Bergoglio twice invoked his right under Argentine law to refuse to appear in open court. When he eventually did testify in 2010, his answers were evasive, human rights attorney Myriam Bregman said. At least two cases directly involved Bergoglio, who ran Argentina's Jesuit order during the dictatorship.

One examined the torture of two of his Jesuit priests - Orlando Yorio and Francisco Jalics - who were kidnapped in 1976 from the slums where they advocated liberation theology, which is the belief that Jesus Christ's teachings justify fights against social injustices.

Yorio accused Bergoglio of effectively handing them over to the death squads by declining to tell the regime that he endorsed their work. Jalics refused to discuss it after moving into seclusion in a German monastery.

Both men were freed after Bergoglio took extraordinary, behind-the-scenes action to save them, including persuading dictator Jorge Videla's family priest to call in sick so that Bergoglio could say Mass in the junta leader's home, where he privately appealed for mercy. His intervention likely saved their lives, but Bergoglio never shared the details until Rubin interviewed him for the 2010 biography.

Bergoglio told Rubin that he regularly hid people on church property during the dictatorship, and once gave his identity papers to a man with similar features, enabling him to escape across the border. But all this was done in secret, at a time when church leaders publicly endorsed the junta and called on Catholics to restore their "love for country" despite the terror in the streets.

But rights attorney Bregman said Bergoglio's own statements proved church officials knew from early on that the junta was torturing and killing its citizens, and yet publicly endorsed the dictators. "The dictatorship could not have operated this way without this key support," she said.

Bergoglio also was accused of turning his back on a family that lost five relatives to state terror, including a young woman who was five months' pregnant before she was kidnapped and killed in 1977. The De la Cuadra family appealed to the leader of the Jesuits in Rome, who urged Bergoglio to help them; Bergoglio then assigned a monsignor to the case. Months passed before the monsignor came back with a written note from a colonel: The woman had given birth in captivity to a girl who was given to a family "too important" for the adoption to be reversed.

Despite this written evidence in a case he was personally involved with, Bergoglio testified in 2010 that he didn't know about any stolen babies until well after the dictatorship was over.

"Bergoglio has a very cowardly attitude when it comes to something so terrible as the theft of babies. He says he didn't know anything about it until 1985," said the baby's aunt, Estela de la Cuadra, whose mother, Alicia, co-founded the Grandmothers of the Plaza de Mayo in 1977 in hopes of identifying these babies.

"He doesn't face this reality and it doesn't bother him," the aunt said. "The question is how to save his name, save himself. But he can't keep these allegations from reaching the public. The people know how he is."

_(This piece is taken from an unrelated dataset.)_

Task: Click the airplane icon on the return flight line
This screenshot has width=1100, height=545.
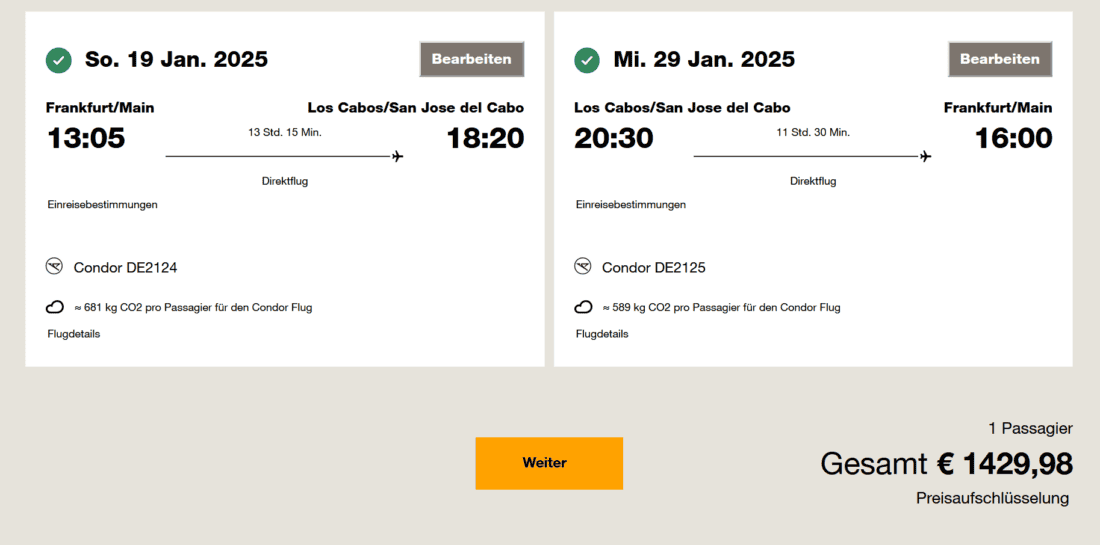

Initially trained as a chemist, Bergoglio taught literature, psychology, philosophy and theology before taking over as Buenos Aires archbishop in 1998. He became cardinal in 2001, when the economy was collapsing, and won respect for blaming unrestrained capitalism for impoverishing millions of Argentines.

Later, there was little love lost between Bergoglio and Argentina's government. Relations became so frigid that the president stopped attending his annual "Te Deum" address, when church leaders traditionally tell political leaders what's wrong with society.

"Is Bergoglio a progressive, a liberation theologist even? No. He's no Third World priest," said Rubin. "Does he criticize the International Monetary Fund, and neoliberalism? Yes. Does he spend a great deal of time in the slums? Yes."